Week 26 delivery of a baby wasn't planned. In fact, there is no way to "plan" for that. Coincidentally though, we had everything mapped out and ready for our typical 40 week delivery. Sadly though, that plan failed 

It's definitely not one email, and a lot of it is transitioning, and almost teaching people. The backups are utterly clueless because they didn't do their own research on the items in which they were assigned to be backup for. 
kilacam19 said:   Is she on FMLA?
  
Not quite sure how to answer that - but I would think yes? She delivered the baby via emergency C-Section, thus I presume FMLA starts the moment that the delivery occurs.

Seems reasonable to believe that if your wife, her supervisor, and HR were in a 30 minute meeting together... that they'd come up with a solution that would satisfy everyone. I'd make that my first goal.

justignoredem said:   Hey folks,

Recently had a child on an unexpected whim with an early delivery and my wife is set to go on Short term disability as part of their maternity leave. The way their policy works is they have an "elimination period" of 5 working days before the paid coverage will begin... However, the HR rep recently said that she cannot work or charge working hours during this time. The problem is, my wife does have plenty of work that needs to be done such as talking with people, transitioning projects, as well as teaching some people how to do these tasks. Many of these items absolutely must transition while she is gone, so it's not really an option.

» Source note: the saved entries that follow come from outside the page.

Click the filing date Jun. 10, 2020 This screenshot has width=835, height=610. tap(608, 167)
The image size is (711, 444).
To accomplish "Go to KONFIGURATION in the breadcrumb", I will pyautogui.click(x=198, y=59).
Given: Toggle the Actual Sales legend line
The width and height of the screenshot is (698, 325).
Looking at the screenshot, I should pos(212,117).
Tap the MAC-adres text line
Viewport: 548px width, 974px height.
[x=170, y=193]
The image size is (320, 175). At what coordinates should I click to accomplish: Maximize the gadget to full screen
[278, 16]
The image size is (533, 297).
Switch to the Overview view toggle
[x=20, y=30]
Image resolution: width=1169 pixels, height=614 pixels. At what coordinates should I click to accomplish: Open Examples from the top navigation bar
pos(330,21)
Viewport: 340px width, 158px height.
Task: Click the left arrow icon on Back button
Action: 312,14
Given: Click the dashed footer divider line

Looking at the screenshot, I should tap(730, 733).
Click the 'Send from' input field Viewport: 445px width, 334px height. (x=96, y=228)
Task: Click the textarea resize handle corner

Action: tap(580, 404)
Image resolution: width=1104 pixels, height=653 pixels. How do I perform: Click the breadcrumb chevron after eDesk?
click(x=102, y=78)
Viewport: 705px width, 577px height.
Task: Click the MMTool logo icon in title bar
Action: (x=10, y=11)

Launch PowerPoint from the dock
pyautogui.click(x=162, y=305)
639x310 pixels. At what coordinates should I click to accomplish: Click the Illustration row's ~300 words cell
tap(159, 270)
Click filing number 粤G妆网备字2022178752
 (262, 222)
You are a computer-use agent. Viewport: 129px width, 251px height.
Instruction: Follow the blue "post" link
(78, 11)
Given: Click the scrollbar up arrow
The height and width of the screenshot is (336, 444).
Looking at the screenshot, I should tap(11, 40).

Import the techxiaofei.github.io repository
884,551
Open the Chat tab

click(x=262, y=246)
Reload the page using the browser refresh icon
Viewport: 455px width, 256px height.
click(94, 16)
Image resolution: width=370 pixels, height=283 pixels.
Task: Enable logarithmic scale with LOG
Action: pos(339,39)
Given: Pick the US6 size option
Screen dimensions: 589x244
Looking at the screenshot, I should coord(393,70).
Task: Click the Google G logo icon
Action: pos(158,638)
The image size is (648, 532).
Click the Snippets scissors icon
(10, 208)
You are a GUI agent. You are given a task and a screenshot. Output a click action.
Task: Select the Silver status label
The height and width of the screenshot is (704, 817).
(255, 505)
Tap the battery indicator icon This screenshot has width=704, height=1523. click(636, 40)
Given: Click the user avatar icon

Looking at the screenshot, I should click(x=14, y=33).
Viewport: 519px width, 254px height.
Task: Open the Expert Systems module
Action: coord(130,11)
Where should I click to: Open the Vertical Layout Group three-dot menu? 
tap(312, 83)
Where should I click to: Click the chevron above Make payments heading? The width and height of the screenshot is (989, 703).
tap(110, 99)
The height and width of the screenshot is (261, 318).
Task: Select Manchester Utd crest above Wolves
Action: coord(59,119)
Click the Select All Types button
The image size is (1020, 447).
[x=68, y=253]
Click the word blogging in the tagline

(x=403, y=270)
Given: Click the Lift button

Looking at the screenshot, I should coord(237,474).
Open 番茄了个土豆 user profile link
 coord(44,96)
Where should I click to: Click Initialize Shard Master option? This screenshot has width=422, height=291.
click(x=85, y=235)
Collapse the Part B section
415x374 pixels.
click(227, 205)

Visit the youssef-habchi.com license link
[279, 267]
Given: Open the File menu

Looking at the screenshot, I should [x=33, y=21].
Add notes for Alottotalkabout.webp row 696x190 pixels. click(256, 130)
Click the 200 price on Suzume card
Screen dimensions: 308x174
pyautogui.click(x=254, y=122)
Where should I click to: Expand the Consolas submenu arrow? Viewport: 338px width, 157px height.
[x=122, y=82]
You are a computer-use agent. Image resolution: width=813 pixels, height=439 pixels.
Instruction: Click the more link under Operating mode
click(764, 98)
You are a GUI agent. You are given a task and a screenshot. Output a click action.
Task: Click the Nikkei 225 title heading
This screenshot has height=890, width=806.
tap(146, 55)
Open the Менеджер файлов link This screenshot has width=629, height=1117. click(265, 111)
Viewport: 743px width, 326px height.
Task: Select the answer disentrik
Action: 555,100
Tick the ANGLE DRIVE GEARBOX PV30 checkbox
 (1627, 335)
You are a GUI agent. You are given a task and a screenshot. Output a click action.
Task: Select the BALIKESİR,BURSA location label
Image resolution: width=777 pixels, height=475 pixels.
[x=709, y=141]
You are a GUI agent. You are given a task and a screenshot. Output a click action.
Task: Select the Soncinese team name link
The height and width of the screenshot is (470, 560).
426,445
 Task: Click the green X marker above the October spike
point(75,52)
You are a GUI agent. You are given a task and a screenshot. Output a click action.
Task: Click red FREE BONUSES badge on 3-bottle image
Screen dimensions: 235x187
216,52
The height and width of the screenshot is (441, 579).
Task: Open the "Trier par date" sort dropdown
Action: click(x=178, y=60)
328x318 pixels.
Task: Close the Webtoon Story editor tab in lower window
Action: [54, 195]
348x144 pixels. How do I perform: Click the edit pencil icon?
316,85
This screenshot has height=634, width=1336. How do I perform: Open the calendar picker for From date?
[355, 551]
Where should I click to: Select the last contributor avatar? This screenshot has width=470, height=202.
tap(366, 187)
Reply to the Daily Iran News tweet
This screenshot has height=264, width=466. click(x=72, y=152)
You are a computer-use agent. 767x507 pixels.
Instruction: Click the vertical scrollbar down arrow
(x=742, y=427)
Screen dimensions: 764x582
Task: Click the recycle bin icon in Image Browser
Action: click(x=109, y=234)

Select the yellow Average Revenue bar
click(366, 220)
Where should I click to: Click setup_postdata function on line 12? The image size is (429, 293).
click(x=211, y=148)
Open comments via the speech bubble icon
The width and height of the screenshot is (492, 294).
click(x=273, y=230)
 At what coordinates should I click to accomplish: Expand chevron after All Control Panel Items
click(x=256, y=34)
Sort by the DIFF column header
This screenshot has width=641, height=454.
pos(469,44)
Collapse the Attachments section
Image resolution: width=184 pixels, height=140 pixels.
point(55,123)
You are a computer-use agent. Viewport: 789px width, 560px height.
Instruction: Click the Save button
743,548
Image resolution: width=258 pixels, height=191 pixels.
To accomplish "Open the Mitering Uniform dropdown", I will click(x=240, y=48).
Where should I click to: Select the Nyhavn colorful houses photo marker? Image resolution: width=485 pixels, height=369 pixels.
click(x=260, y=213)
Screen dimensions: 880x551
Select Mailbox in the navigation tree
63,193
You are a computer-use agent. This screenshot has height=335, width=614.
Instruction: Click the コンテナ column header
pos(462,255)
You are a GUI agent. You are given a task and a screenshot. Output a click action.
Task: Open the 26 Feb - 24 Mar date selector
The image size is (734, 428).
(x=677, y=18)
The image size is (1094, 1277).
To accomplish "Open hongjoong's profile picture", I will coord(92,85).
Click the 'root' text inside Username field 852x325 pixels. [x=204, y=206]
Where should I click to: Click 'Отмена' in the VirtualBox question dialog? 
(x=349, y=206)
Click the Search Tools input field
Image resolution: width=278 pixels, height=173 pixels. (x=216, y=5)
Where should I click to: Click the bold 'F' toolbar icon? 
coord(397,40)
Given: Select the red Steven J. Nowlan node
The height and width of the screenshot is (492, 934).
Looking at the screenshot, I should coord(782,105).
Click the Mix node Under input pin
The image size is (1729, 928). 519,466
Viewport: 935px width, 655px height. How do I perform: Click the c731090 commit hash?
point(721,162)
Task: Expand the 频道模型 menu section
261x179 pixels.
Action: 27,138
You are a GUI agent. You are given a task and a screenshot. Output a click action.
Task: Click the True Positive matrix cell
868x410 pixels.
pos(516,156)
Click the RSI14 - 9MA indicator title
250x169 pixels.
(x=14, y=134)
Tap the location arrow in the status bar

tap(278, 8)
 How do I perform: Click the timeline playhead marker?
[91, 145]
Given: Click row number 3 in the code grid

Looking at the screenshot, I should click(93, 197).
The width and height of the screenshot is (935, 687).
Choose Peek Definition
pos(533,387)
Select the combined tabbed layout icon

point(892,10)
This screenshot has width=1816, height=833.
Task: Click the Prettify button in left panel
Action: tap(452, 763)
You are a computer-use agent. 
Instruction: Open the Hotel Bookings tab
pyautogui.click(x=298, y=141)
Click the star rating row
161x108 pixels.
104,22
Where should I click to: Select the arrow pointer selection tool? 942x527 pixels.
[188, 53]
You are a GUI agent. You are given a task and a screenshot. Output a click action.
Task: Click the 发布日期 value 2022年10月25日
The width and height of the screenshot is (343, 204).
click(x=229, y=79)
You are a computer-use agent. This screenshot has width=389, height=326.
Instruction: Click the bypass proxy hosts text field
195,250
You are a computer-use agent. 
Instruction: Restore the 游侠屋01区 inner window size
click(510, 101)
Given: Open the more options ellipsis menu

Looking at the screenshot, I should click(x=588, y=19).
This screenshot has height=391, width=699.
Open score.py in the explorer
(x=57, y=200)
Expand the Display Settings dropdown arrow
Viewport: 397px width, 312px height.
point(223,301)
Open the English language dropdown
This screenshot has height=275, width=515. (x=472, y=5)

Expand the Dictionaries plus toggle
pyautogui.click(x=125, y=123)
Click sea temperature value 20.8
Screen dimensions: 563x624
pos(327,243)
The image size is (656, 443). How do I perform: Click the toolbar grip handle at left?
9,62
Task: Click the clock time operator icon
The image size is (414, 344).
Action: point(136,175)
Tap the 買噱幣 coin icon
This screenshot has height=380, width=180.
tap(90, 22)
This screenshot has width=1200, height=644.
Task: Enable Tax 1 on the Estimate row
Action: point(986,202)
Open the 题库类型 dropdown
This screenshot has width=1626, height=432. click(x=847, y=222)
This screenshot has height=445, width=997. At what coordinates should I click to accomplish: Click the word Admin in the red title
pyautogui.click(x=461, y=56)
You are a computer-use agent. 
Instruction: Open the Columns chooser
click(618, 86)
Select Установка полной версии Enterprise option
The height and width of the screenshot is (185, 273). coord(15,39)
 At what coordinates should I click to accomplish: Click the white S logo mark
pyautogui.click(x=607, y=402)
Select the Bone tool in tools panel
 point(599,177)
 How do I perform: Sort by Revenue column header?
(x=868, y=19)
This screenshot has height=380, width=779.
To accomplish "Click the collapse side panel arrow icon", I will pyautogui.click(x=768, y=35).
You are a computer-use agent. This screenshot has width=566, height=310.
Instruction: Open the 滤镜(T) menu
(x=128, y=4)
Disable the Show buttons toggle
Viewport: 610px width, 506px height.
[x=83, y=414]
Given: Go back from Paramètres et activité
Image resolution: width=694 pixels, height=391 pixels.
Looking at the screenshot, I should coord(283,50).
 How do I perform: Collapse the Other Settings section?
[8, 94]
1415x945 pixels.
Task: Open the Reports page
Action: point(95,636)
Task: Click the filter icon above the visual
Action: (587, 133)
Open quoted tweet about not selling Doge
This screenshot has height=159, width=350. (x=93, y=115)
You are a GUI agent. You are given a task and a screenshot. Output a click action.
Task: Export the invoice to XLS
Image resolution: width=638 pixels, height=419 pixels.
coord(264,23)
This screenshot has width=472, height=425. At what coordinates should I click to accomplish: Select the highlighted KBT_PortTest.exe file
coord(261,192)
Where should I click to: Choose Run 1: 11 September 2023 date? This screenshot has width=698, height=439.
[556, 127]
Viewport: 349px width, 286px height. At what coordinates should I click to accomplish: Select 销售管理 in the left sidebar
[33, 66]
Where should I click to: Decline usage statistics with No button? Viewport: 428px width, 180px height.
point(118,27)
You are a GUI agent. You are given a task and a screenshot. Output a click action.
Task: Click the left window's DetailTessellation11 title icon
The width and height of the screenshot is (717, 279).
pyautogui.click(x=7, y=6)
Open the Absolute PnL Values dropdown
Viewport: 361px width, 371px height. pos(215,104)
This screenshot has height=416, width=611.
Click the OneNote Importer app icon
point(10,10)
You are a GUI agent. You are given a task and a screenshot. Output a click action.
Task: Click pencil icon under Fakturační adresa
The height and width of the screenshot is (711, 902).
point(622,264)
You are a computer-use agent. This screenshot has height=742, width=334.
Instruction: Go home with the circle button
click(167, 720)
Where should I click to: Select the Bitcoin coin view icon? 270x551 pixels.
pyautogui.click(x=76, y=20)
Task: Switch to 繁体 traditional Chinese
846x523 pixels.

That said, this "elimination period" doesn't coincide, since my wife is in fact performing work functions. She needs to be compensated for such work. She should not have to spend vacation time while she is effectively working.

Below is an EXACT quote from her HR person via email.
Unfortunately, you will not be able to work during your elimination period or on disability leave. Please communicate with your supervisor in regards to your pending tasks.
Translation: We want you to work, but you can't work (wink wink).

And that's the problem, communicating with your supervisor for transitioning work IS WORK.

I find this to be unacceptable and potentially illegal. Is there a case to be made here? I feel as though from a legality perspective, anyone that works should be compensated for working, simple.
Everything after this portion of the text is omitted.